Dans l’histoire des peuples, rares sont des documents qui ont joué un rôle prépondérant sur la destinée de ces derniers. On peut citer, la déclaration des droits de l’homme et du citoyen ou encore la Constitution des Etats-Unis. Mais ces derniers n’auraient jamais vu le jour sans La déclaration d’indépendance des USA de 1776.
Avant de parler de la déclaration elle-même, de ces qualités littéraires, de ses sources, et de ses influences, il convient de rectifier un lieu commun, celui qui veut que la déclaration date du 4 juillet 1776. En fait, le congrès continental adopta, le 2 juillet 1776, la résolution d’indépendance et celle-ci ne fut signée que le 2 août !
Ayant ainsi fait justice à l’histoire et corrigé ce révisionnisme, abordons le cœur du sujet.
Analysons d’abord l’intitulé : DECLARATION d’indépendance.
Déclarer une chose, c’est la dire publiquement ! la faire entendre au monde ! telle fut l’ambition de Jefferson, le rédacteur du texte…MAIS, et je reviendrai dessus ultérieurement, il faut parler de rédacteur au pluriel !… Cette « déclaration » qui est plus qu’un simple instrument rhétorique est une véritable posture philosophique, posant les bases d’un universalisme qui n’aura cesse d’être repris par les peuples épris de liberté !
Thomas Jefferson lance un appel au monde afin de légitimer les prétentions d’indépendance des 13 colonies. Pour Heidegger, dans son texte sur l’acheminement de la parole, « l’appel rend ce qu’il appelle plus proche… l’appel appelle à venir ». En déclarant publiquement l’indépendance, la justification et la légitimité se confondent et en fait une évidence, mais Jefferson le dit mieux que moi : We hold these Truths to be self-evident, that all men are created equal, that they are endowed by their Creator with certain unalienable Rights, that among these are Life, Liberty and the pursuit of Happiness.

- [EXERCICES À TRAITER]:
1. Quels documents le premier paragraphe de l'extrait sur la Déclaration d'indépendance cite-t-il ?
2. Répondez à ces questions sur l'extrait sur la Déclaration d'indépendance :
(a) À quelle date le congrès continental adopta-t-il la résolution d'indépendance ?
(b) Qui l'extrait présente-t-il comme le rédacteur du texte ?
(c) Combien de colonies réclamaient leur indépendance ?
Les lignes de données ne jouent aucun rôle dans cet exercice.

- [DONNÉES]:
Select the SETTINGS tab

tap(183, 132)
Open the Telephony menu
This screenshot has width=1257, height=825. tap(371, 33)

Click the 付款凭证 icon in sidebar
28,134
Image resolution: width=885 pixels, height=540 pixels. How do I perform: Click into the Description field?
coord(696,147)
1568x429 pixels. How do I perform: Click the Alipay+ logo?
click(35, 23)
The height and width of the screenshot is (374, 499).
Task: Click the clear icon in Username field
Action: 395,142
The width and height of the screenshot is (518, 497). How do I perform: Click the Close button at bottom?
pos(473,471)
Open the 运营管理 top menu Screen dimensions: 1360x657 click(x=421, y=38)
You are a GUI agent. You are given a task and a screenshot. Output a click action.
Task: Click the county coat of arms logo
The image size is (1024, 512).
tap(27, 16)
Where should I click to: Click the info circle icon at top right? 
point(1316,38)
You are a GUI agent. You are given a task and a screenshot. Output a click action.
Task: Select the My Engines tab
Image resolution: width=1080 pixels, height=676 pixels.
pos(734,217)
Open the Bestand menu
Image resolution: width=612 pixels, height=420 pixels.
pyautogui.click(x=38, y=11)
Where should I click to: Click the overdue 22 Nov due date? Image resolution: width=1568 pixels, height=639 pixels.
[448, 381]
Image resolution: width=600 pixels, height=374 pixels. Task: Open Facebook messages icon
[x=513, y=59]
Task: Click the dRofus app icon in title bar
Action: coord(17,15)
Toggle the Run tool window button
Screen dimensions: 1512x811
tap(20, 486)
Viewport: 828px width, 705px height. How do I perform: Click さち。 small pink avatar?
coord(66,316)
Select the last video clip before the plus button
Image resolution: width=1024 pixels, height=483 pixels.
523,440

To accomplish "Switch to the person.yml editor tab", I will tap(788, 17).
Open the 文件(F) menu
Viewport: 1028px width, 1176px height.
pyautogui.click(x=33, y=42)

- [RÉPONSES FOURNIES]:
1.
- La déclaration des droits de l'homme et du citoyen
- La Constitution des Etats-Unis
- La déclaration d'indépendance des USA de 1776

2.
(a) Le 2 juillet 1776.
(b) Thomas Jefferson.
(c) 13.